**Questions:**
1: Condense the paragraph of the Clark biography that begins "After retiring from the navy in 1945" into a shorter version or a short list, keeping its main facts.
2: Retype the part of the Clark biography starting with "Later in 1944" and going on through "Kisco, New York.".

He was assigned as assistant naval attaché in London and US naval observer attached to the Royal Navy's Force H under Vice Admiral James Sommerville in the Western Mediterranean in 1940-41. In 1941 he became operations officer on the staff of Vice Admiral Robert L. Ghormley in London. The following year, 1941–42, was again spent as liaison officer attached to Vice Admiral Sommerville but this time with the British Far Eastern and Indian Ocean Fleet. Clark then returned to the United States in 1942-43 to join the staff of the Commander in Chief of the US Fleet in Washington D.C. He served there as part of the Readiness Division dealing with tactical analysis. Clark returned to Europe on the staff of Rear Admiral Alan Goodrich Kirk in London in 1943-44. From there he was appointed commanding officer of Mulberry A (CTF 128) as part of the D-Day Landings on 6 June 1944. Clark sailed to the D-Day beaches aboard , a submarine chaser built in 1943 by Simms Bros. of Dorchester, Massachusetts.

Later in 1944 he received his final appointment as Chief of Staff to Rear Admiral John E. Wilkes, commander of ports and bases in France.

== Later life ==
After retiring from the navy in 1945, Clark joined the advertising department of the Philadelphia Bulletin. It was a position he resigned from in the spring of 1965 in order to manage the family farm at Katonah, New York. He died from pneumonia at Northern Westchester Hospital in Mount Kisco, New York.

**Source material:**
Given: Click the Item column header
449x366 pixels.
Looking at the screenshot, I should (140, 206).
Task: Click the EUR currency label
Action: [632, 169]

**Answers to the problems:**
1:
- Retired from the navy in 1945 and joined the advertising department of the Philadelphia Bulletin.
- Resigned in spring 1965 to manage the family farm at Katonah, New York.
- Died of pneumonia at Northern Westchester Hospital in Mount Kisco, New York.

2:
Later in 1944 he received his final appointment as Chief of Staff to Rear Admiral John E. Wilkes, commander of ports and bases in France.

== Later life ==
After retiring from the navy in 1945, Clark joined the advertising department of the Philadelphia Bulletin. It was a position he resigned from in the spring of 1965 in order to manage the family farm at Katonah, New York. He died from pneumonia at Northern Westchester Hospital in Mount Kisco, New York.